Since that night in Reno almost two years before, Jason’s career is back on a familiar track. He now stands at a record of (8-1); (3-1) since becoming a professional.
Late this past January his most recent bout in Sacramento against Sergio Quinones proved sensational. Quinones is an experienced fighter who has been in the cage since 2007, when Powell was still a freshman in high school. Fans of the Gentlemen flocked to the McClellan Conference Center wearing shirt tuxedo’s and MMAGOLD gear to support their local fighter.
Despite having been in more than three times as many fights as Jason, The Gentleman used his wrestling experience as well as combination strikes to hold his own. The match was called in the second round after Powell shook Quinones with a straight left that put him on his knees. Following the blow, Jason mounted his opponent who was now bleeding from below his eye. It was a short amount of time and flurry of punches before the referee called the match and Jason climbed the fence to acknowledge the crowd. With Quinones blood smeared on the side of his head, he blew kisses to his fans, all traces of the depressed young man had disappeared and The Gentleman was back on top.

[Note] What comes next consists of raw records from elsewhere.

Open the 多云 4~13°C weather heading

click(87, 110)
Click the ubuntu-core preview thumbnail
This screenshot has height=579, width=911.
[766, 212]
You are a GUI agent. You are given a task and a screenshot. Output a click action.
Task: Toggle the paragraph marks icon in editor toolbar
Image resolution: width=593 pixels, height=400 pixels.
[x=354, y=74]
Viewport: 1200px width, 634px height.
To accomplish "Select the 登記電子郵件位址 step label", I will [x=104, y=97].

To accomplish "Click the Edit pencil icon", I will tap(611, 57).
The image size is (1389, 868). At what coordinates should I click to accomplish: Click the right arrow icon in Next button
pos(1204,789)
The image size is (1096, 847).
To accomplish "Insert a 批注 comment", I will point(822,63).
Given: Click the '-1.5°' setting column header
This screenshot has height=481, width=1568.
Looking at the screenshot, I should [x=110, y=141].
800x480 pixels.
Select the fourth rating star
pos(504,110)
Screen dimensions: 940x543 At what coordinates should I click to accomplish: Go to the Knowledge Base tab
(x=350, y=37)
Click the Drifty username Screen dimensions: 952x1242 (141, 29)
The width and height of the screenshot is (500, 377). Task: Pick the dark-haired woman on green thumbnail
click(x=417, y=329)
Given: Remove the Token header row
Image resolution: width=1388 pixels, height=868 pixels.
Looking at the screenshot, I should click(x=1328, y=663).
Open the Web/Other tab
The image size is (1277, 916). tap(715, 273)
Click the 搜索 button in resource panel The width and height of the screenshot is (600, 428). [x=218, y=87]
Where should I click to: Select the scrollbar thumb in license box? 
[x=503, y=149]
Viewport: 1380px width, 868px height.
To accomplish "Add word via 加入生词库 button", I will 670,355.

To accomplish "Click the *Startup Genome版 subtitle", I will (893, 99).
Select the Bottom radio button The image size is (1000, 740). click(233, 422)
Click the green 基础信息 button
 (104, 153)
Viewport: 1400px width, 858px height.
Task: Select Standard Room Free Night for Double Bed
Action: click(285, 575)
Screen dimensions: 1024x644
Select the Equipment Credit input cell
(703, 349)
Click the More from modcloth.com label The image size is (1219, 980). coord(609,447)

Today, he is in the middle of another fight camp, closing in on a bout against Bakersfield fighter, Ryan Reneau. Until May 7th, Powell’s training involves watching the clock for his next meal and traveling to Sacramento to workout, the only thing concerning to him is the next time he will enter the ring. While the lifelong dream of becoming a UFC champion might be years off, Jason Powell is well on his way and continues to chase his goal with the ultimate patience and discipline of a true gentleman.